_TO DO:_ Here are the records. Write out exactly the lines between the one holding "Email (935, 572)" and the one holding "FAQs (621, 258)", inclusive.

_PROVIDED MATERIAL:_
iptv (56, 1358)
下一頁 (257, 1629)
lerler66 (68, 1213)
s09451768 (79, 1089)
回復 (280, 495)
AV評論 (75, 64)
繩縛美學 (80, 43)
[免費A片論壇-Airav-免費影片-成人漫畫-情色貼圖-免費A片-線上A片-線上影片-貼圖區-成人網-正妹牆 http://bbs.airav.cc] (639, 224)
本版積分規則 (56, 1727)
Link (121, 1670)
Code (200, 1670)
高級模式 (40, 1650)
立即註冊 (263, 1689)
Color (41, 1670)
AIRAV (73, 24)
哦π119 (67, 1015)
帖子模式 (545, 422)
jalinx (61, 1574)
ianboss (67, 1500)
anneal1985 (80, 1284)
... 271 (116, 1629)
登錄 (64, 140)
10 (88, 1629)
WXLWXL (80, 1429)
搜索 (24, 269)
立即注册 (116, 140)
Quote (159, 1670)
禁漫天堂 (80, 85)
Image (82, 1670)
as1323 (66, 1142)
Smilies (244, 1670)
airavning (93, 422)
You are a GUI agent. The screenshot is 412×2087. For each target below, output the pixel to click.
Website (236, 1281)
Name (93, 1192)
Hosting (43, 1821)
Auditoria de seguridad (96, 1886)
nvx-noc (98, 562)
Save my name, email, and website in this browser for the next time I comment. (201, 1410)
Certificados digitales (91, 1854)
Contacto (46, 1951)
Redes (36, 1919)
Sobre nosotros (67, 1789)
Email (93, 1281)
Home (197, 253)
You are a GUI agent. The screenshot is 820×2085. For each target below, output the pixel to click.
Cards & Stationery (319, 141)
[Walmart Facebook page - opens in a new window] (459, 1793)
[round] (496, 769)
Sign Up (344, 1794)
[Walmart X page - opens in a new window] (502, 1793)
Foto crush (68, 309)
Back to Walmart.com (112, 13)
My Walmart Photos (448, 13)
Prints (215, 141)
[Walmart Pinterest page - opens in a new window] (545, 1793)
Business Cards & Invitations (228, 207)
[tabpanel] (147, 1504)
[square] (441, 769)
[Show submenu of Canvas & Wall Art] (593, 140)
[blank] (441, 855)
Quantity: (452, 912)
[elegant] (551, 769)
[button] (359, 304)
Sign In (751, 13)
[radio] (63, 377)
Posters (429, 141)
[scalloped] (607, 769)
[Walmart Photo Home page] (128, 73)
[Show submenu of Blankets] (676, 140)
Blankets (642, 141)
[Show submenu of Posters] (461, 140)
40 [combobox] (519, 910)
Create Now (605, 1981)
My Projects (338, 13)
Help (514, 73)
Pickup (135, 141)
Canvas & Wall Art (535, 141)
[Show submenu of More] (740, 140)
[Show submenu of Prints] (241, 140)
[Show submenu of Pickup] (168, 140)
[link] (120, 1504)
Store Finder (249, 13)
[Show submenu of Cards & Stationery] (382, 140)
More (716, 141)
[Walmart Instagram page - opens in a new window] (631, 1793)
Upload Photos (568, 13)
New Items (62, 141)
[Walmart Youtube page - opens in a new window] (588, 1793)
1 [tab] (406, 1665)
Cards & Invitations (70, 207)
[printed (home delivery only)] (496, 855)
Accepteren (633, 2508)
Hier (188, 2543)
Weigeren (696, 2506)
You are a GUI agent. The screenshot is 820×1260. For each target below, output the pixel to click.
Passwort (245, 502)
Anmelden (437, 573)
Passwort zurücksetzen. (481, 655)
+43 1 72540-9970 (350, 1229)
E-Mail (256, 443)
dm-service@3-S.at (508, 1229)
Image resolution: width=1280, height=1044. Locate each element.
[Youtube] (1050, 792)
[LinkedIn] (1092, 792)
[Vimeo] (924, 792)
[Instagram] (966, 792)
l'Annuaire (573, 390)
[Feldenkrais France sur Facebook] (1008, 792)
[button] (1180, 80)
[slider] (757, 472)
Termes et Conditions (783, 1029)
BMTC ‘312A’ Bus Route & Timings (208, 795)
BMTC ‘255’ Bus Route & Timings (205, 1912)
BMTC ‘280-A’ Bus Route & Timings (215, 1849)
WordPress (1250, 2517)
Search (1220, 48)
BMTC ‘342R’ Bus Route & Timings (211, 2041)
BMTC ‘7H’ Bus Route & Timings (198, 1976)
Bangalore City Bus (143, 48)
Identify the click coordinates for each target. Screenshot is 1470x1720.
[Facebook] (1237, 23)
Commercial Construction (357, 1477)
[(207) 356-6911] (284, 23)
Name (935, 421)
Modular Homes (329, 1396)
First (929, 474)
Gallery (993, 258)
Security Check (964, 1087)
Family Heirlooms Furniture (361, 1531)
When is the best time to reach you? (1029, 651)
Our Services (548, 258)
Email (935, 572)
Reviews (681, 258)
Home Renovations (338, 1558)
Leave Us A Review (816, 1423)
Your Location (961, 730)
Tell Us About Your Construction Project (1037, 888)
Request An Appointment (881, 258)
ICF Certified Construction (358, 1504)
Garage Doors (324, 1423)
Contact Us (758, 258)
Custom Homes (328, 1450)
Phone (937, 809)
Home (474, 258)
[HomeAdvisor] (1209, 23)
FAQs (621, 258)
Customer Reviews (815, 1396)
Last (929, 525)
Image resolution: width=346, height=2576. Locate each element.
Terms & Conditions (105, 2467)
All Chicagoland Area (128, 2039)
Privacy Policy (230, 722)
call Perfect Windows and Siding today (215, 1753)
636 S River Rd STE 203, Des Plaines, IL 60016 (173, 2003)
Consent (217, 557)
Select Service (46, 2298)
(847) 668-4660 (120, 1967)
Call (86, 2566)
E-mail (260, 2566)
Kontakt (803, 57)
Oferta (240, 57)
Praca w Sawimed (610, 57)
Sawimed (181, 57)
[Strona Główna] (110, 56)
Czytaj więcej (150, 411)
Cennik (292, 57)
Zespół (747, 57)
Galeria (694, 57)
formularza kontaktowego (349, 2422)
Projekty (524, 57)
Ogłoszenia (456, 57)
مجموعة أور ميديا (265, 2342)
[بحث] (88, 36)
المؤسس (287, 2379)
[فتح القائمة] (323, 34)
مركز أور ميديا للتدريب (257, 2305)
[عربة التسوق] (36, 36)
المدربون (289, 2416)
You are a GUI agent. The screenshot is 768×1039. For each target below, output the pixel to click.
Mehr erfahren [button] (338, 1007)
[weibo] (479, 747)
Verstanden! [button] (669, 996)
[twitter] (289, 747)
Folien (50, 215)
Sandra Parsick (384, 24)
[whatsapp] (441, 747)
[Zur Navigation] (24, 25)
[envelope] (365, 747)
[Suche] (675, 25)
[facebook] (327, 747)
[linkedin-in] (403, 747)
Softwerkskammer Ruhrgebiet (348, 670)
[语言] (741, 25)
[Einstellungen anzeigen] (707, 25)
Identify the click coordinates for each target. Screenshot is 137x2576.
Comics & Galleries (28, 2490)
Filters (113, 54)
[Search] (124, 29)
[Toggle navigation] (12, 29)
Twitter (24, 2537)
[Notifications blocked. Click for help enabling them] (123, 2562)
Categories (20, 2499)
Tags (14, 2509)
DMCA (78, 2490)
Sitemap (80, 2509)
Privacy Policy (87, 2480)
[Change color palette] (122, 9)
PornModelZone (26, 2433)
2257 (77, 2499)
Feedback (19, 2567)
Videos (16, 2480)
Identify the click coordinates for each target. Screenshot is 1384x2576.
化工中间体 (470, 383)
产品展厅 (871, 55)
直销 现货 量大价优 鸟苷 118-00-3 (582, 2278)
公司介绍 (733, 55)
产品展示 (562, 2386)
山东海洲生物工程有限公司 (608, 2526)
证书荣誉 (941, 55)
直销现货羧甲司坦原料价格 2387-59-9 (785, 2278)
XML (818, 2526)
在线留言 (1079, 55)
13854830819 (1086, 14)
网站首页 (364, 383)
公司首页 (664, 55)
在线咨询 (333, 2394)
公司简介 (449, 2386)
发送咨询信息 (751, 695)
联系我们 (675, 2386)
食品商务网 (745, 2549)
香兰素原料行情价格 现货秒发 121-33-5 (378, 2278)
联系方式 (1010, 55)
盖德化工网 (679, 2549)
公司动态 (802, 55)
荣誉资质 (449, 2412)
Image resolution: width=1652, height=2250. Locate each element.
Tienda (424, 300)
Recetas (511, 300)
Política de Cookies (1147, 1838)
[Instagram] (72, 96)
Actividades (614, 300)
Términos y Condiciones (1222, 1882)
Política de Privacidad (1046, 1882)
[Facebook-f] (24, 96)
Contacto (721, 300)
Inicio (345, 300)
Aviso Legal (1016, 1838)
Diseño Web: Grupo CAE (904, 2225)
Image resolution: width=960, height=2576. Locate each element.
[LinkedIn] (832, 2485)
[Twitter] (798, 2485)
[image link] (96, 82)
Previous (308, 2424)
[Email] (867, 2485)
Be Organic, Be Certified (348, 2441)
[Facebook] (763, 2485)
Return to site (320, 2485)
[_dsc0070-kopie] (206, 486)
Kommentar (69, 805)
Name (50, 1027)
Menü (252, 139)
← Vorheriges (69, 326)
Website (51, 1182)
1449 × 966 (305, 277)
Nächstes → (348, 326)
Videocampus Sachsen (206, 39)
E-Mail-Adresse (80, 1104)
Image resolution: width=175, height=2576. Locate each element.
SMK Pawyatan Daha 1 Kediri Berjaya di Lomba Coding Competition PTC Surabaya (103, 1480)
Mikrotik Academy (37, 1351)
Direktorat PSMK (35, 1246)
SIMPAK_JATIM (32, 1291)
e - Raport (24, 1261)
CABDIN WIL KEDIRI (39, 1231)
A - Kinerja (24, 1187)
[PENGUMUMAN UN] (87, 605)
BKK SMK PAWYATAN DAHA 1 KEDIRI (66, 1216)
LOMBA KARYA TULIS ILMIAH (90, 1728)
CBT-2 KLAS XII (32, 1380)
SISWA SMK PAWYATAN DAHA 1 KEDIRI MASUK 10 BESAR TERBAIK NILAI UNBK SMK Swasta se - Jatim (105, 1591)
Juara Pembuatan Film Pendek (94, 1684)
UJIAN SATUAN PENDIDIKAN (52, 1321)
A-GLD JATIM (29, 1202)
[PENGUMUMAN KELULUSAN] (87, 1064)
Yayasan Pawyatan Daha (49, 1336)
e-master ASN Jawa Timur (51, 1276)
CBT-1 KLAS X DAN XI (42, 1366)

_OUTPUT OF THE TASK:_
Email (935, 572)
Reviews (681, 258)
Home Renovations (338, 1558)
Leave Us A Review (816, 1423)
Your Location (961, 730)
Tell Us About Your Construction Project (1037, 888)
Request An Appointment (881, 258)
ICF Certified Construction (358, 1504)
Garage Doors (324, 1423)
Contact Us (758, 258)
Custom Homes (328, 1450)
Phone (937, 809)
Home (474, 258)
[HomeAdvisor] (1209, 23)
FAQs (621, 258)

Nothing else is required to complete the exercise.